:: What the exercise asks ::
The response should hold each line from the entries below where "under" is found.

:: Material provided ::
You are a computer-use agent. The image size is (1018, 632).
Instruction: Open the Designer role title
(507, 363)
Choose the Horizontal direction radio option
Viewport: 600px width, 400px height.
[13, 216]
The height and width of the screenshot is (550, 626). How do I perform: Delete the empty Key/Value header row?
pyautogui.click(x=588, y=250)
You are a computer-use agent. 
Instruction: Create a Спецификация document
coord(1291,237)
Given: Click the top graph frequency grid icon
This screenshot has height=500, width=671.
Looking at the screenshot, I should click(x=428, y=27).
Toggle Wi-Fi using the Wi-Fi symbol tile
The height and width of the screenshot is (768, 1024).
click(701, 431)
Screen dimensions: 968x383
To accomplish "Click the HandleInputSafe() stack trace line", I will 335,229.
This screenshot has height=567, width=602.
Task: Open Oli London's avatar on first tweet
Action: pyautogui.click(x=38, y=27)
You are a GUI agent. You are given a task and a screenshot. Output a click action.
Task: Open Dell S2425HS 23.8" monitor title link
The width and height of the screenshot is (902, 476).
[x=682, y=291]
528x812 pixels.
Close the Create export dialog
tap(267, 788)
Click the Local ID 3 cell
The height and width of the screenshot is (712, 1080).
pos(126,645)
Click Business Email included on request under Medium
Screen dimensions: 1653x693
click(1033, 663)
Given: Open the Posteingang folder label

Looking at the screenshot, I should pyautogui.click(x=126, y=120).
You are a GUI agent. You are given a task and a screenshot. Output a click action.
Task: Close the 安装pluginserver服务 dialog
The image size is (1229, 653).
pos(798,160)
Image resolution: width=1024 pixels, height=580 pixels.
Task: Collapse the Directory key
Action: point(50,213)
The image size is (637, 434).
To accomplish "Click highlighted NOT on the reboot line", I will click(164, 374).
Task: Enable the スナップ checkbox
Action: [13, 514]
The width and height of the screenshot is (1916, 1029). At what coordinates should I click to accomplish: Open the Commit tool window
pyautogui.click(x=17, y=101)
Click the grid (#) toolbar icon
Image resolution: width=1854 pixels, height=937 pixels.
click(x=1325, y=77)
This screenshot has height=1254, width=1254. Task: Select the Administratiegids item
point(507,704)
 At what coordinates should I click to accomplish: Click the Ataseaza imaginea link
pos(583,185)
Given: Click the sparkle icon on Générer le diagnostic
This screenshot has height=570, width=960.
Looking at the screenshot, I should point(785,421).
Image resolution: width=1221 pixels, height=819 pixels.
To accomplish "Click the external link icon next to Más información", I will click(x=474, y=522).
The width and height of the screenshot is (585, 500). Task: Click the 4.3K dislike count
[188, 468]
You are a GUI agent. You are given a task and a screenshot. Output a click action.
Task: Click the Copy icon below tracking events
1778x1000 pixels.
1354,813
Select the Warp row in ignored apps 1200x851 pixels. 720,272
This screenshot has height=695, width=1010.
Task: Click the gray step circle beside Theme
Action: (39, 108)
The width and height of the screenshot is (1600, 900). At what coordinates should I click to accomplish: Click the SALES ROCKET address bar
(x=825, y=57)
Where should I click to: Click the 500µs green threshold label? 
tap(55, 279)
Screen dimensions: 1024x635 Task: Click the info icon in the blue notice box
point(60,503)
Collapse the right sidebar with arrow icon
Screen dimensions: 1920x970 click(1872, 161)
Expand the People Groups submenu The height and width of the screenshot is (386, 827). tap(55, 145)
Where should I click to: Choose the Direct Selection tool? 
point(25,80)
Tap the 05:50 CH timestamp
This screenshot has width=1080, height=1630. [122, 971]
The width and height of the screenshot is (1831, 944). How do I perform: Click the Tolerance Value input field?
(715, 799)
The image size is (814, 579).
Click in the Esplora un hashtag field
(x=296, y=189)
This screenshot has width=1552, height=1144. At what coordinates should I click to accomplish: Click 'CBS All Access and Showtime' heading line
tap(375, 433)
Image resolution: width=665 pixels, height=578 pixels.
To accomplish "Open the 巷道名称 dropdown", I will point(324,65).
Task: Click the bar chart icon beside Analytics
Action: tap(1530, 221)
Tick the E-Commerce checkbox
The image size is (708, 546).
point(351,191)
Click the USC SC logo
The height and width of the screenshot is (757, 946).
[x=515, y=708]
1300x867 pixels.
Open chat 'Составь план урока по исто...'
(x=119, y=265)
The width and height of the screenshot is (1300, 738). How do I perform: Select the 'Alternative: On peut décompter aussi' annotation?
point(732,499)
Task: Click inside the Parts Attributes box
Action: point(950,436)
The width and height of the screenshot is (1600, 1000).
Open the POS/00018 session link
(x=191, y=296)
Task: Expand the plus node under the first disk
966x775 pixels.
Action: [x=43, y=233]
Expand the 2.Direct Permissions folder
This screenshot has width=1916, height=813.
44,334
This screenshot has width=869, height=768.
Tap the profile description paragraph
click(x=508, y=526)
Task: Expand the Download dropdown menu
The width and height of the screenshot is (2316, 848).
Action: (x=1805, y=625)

:: Solved exercise ::
Click Business Email included on request under Medium
Task: Expand the plus node under the first disk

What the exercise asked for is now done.